Task statement
Only the lines from the top of the data through the line containing "Task: Click the red pencil edit icon by title" should be duplicated, exactly as they appear.

Saved data entries
----
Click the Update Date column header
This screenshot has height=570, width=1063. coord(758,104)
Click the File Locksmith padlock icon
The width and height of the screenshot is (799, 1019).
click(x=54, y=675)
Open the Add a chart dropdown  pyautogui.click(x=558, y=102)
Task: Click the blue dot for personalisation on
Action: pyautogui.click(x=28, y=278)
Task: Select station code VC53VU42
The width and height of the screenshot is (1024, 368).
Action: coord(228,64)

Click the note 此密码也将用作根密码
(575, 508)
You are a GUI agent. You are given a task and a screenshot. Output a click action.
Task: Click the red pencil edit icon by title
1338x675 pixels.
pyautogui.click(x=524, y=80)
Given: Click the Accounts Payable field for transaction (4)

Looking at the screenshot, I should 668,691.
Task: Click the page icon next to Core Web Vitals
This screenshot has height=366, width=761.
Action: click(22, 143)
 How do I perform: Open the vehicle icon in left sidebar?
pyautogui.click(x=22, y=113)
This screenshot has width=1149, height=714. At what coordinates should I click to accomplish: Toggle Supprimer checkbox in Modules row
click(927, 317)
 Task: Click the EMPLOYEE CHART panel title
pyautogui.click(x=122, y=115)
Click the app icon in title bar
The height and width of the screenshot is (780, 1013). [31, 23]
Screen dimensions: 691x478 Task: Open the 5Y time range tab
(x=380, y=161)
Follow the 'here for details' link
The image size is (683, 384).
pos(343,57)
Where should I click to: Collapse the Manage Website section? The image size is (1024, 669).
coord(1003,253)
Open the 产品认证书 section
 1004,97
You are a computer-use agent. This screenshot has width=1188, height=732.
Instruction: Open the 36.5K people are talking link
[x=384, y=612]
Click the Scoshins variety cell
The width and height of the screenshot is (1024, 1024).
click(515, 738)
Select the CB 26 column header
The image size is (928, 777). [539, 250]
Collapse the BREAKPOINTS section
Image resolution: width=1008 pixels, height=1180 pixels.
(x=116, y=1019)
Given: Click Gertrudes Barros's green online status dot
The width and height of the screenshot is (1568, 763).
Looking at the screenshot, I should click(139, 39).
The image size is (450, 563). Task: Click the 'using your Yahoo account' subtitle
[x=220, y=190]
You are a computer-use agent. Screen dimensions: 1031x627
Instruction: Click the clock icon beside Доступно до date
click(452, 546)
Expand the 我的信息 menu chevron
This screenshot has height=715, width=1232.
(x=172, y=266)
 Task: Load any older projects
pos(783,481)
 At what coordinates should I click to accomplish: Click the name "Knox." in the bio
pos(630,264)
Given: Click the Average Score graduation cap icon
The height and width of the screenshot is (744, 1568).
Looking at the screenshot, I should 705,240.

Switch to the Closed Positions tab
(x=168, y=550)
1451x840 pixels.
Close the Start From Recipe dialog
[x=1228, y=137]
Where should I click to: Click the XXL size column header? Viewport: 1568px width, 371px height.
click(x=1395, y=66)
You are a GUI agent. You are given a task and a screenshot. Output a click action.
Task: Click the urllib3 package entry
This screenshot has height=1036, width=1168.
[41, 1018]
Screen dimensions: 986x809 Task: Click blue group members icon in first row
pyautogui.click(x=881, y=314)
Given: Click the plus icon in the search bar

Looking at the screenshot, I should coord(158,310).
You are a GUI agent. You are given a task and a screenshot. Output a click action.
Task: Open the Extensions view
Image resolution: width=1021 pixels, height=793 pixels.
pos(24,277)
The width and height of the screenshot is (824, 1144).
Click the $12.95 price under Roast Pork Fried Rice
----
Solution
Click the Update Date column header
This screenshot has height=570, width=1063. coord(758,104)
Click the File Locksmith padlock icon
The width and height of the screenshot is (799, 1019).
click(x=54, y=675)
Open the Add a chart dropdown  pyautogui.click(x=558, y=102)
Task: Click the blue dot for personalisation on
Action: pyautogui.click(x=28, y=278)
Task: Select station code VC53VU42
The width and height of the screenshot is (1024, 368).
Action: coord(228,64)

Click the note 此密码也将用作根密码
(575, 508)
You are a GUI agent. You are given a task and a screenshot. Output a click action.
Task: Click the red pencil edit icon by title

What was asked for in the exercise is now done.